First, I need to tell you a little bit about the problem I am trying to solve. IRMIS, the tool that I am developing, needs to keep track of all the components of a particle accelerator and their relationships. For example, you want to keep track where a particular card is, how is it getting power, and how messages from the control system are addressing it. The GUI, for example, would display something like:

IRMIS Screenshot

Each component can be part of multiple hierarchies (control, housing, power), can have multiple children in each, can have multiple parents in each (though 99% of the time it has one). Each component has also a type and a set of properties:

public interface Component {
    ...
    ComponentType getComponentType();
    Set<ComponentRelationship> getParents(RelType relType);
    Collection<ComponentRelationship> getChildren(RelType relType);
    Map<String, String> getProperties();
}

It has a bunch of other stuff too, but to we can limit our attention to this. Each relationship will have:

public interface ComponentRelationship {
    ...
    RelType getRelationshipType();
    Component getParent();
    Component getChild();
    String getDescription();
}

With this bean-like interface you can, at least in principle, access all the information. Yet, it becomes kind of hard to express conceptually simple queries. For example, let's say you want to ask what are all the components that are powering all installed instances of particular type of device. You would have to start from the housing hierarchy, recursively iterate (to get all the components that are installed somewhere), filter out only the ones of the type you want, then from those get all parents in the power hierarchy. This is significantly complicated: you really have to write a script while the specification is really just a sentence.
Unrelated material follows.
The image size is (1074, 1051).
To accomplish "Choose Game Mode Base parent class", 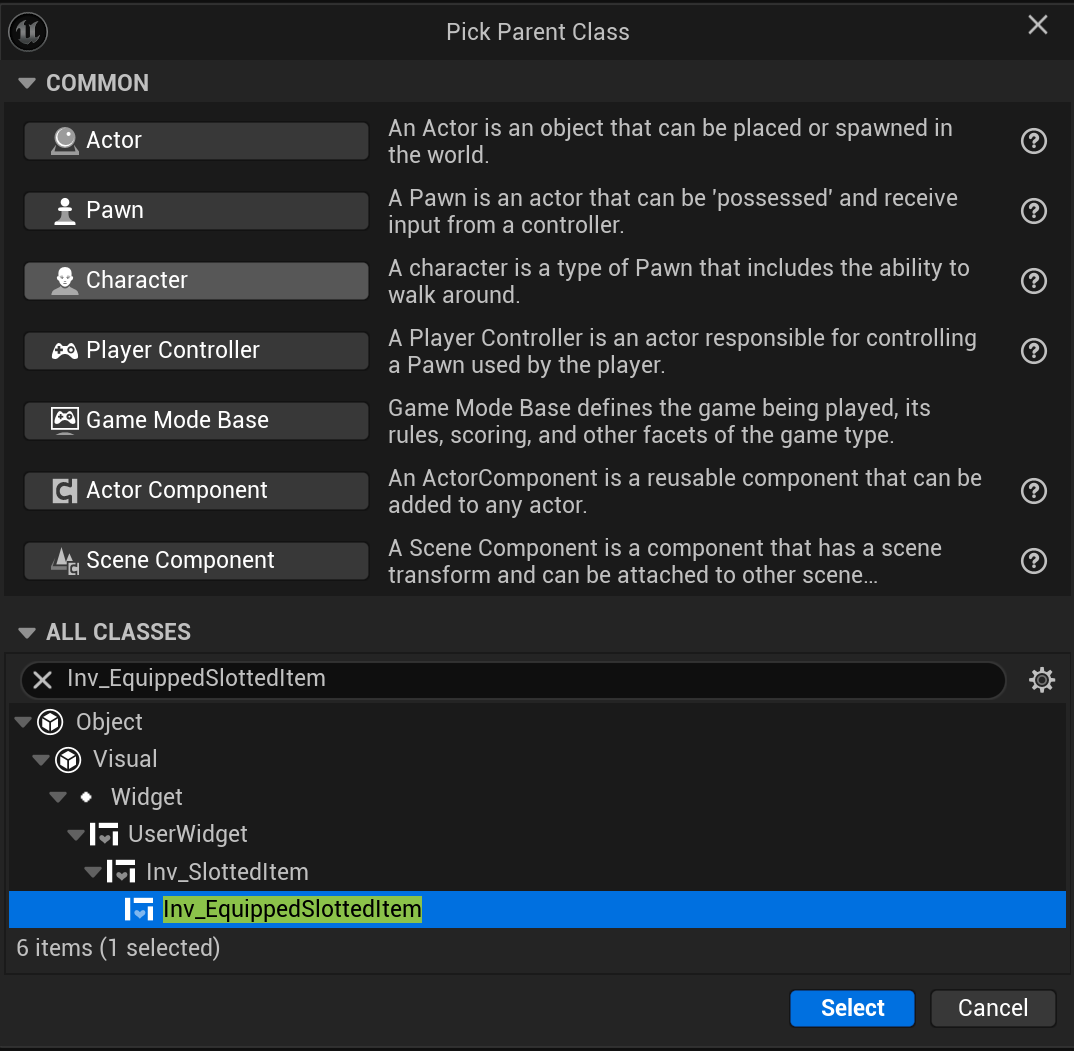I will coord(196,421).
What I have built is a fluent API that allow you to write that query as:

parents().in(POWER).of(allComponents().where(componentType().isEqualTo("My Type")));

It is not so far from a verbal request and it is similar enough to SQL. It took me more than a couple of months in incremental iterations to reach this design, but once I had it was very very trivial to implement and I was kind of amazed how things fell into place very well. Designing a similar API would take me significant less time now. So, here are some things I have learned that I am using in creating other fluent APIs.

The design end goal

When I started, I didn't really know what the end product should look like. I went around to the usual places, but I found only basic stuff. I look at some libraries for ideas but that was about it. I didn't have a good "recipe".
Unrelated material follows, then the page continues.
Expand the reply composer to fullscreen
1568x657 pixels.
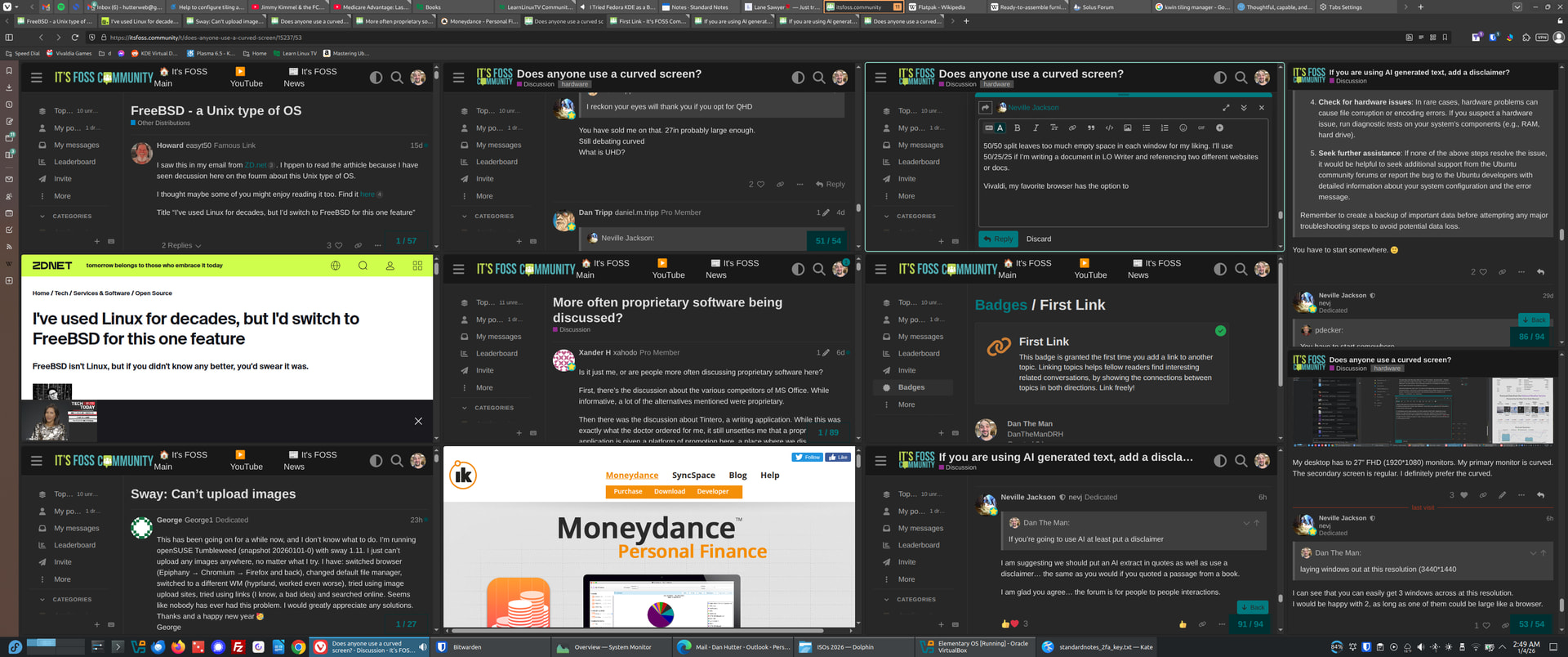[1226, 108]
I came to realize the following: there are two distinct APIs I was actually building. One is the proper fluent API, the one that allows me to actually express the query. The second one is the execution API, the one that allows me to run the query. The two are connected to each other (whenever I add a new expression, I need to implement the search that uses that expression) but you have to de-couple them (as you may want to completely change how the queries are executed without changing how they are written and vice-versa).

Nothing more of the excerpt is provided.